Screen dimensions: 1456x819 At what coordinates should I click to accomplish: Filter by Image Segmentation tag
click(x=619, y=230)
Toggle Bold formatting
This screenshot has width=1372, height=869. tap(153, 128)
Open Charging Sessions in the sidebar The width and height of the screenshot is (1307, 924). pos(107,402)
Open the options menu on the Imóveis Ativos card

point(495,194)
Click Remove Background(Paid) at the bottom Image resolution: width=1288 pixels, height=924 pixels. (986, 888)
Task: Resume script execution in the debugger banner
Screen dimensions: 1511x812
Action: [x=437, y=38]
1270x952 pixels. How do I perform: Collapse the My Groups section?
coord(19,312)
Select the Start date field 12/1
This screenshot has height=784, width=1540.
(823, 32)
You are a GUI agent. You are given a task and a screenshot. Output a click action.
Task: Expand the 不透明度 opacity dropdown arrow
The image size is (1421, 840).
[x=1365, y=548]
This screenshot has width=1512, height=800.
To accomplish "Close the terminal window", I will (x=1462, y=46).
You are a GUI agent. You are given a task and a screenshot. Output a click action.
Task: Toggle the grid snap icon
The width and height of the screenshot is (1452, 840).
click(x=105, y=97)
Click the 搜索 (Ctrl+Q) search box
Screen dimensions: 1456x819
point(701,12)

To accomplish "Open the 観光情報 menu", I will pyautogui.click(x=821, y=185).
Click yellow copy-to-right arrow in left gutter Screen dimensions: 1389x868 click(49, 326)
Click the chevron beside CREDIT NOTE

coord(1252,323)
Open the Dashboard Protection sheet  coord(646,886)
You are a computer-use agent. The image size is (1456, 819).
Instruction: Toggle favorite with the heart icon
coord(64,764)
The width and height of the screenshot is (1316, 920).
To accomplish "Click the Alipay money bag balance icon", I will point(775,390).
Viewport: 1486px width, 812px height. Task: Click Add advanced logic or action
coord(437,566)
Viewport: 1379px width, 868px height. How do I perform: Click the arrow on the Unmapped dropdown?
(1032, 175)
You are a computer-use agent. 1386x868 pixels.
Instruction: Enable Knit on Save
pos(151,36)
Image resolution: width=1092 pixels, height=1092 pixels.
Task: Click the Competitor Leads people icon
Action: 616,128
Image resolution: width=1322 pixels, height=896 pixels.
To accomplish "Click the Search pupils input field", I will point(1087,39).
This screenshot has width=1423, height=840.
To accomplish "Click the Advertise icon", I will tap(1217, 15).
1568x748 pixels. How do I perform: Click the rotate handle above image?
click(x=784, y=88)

○ ○ ○ ○ ○ ○ ○

Set all the data down again, exactly as it reads above.

Screen dimensions: 1456x819 At what coordinates should I click to accomplish: Filter by Image Segmentation tag
click(x=619, y=230)
Toggle Bold formatting
This screenshot has width=1372, height=869. tap(153, 128)
Open Charging Sessions in the sidebar The width and height of the screenshot is (1307, 924). pos(107,402)
Open the options menu on the Imóveis Ativos card

point(495,194)
Click Remove Background(Paid) at the bottom Image resolution: width=1288 pixels, height=924 pixels. (986, 888)
Task: Resume script execution in the debugger banner
Screen dimensions: 1511x812
Action: [x=437, y=38]
1270x952 pixels. How do I perform: Collapse the My Groups section?
coord(19,312)
Select the Start date field 12/1
This screenshot has height=784, width=1540.
(823, 32)
You are a GUI agent. You are given a task and a screenshot. Output a click action.
Task: Expand the 不透明度 opacity dropdown arrow
The image size is (1421, 840).
[x=1365, y=548]
This screenshot has width=1512, height=800.
To accomplish "Close the terminal window", I will (x=1462, y=46).
You are a GUI agent. You are given a task and a screenshot. Output a click action.
Task: Toggle the grid snap icon
The width and height of the screenshot is (1452, 840).
click(x=105, y=97)
Click the 搜索 (Ctrl+Q) search box
Screen dimensions: 1456x819
point(701,12)

To accomplish "Open the 観光情報 menu", I will pyautogui.click(x=821, y=185).
Click yellow copy-to-right arrow in left gutter Screen dimensions: 1389x868 click(49, 326)
Click the chevron beside CREDIT NOTE

coord(1252,323)
Open the Dashboard Protection sheet  coord(646,886)
You are a computer-use agent. The image size is (1456, 819).
Instruction: Toggle favorite with the heart icon
coord(64,764)
The width and height of the screenshot is (1316, 920).
To accomplish "Click the Alipay money bag balance icon", I will point(775,390).
Viewport: 1486px width, 812px height. Task: Click Add advanced logic or action
coord(437,566)
Viewport: 1379px width, 868px height. How do I perform: Click the arrow on the Unmapped dropdown?
(1032, 175)
You are a computer-use agent. 1386x868 pixels.
Instruction: Enable Knit on Save
pos(151,36)
Image resolution: width=1092 pixels, height=1092 pixels.
Task: Click the Competitor Leads people icon
Action: 616,128
Image resolution: width=1322 pixels, height=896 pixels.
To accomplish "Click the Search pupils input field", I will point(1087,39).
This screenshot has width=1423, height=840.
To accomplish "Click the Advertise icon", I will tap(1217, 15).
1568x748 pixels. How do I perform: Click the rotate handle above image?
click(x=784, y=88)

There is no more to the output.